* **ACTION ITEM**: Using the records provided below, locate and copy each line that contains the word "swatch".

* **DATA EXTRACTS**:
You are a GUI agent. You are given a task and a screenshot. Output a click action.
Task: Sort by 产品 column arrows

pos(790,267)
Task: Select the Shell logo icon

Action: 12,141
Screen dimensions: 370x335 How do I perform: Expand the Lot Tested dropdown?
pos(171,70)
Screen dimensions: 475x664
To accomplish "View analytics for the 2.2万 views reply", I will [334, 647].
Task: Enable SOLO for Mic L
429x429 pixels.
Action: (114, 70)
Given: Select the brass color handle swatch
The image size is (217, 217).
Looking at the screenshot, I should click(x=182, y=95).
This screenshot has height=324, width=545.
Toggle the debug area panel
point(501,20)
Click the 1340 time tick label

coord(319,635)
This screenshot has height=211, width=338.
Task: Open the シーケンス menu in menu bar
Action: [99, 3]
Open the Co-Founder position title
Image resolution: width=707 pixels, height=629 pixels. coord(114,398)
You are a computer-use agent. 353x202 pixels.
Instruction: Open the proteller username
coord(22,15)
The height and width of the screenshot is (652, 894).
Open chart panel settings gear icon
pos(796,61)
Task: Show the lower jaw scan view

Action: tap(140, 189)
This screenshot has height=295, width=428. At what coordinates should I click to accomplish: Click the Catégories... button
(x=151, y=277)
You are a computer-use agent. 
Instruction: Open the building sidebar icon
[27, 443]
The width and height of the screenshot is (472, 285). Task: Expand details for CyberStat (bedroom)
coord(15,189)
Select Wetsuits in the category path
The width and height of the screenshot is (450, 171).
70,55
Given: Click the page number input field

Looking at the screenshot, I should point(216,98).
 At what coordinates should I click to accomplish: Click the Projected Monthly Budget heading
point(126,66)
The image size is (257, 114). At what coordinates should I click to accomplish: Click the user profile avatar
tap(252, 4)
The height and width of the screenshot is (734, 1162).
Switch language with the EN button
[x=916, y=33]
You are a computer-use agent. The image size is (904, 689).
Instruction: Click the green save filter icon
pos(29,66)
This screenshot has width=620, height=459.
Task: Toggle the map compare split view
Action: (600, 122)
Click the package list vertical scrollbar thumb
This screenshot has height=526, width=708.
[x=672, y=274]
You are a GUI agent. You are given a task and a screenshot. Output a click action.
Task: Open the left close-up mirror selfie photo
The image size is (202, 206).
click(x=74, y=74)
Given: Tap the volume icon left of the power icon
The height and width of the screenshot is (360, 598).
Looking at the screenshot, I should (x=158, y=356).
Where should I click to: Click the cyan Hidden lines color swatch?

* **REPLY**:
Given: Select the brass color handle swatch
Where should I click to: Click the cyan Hidden lines color swatch?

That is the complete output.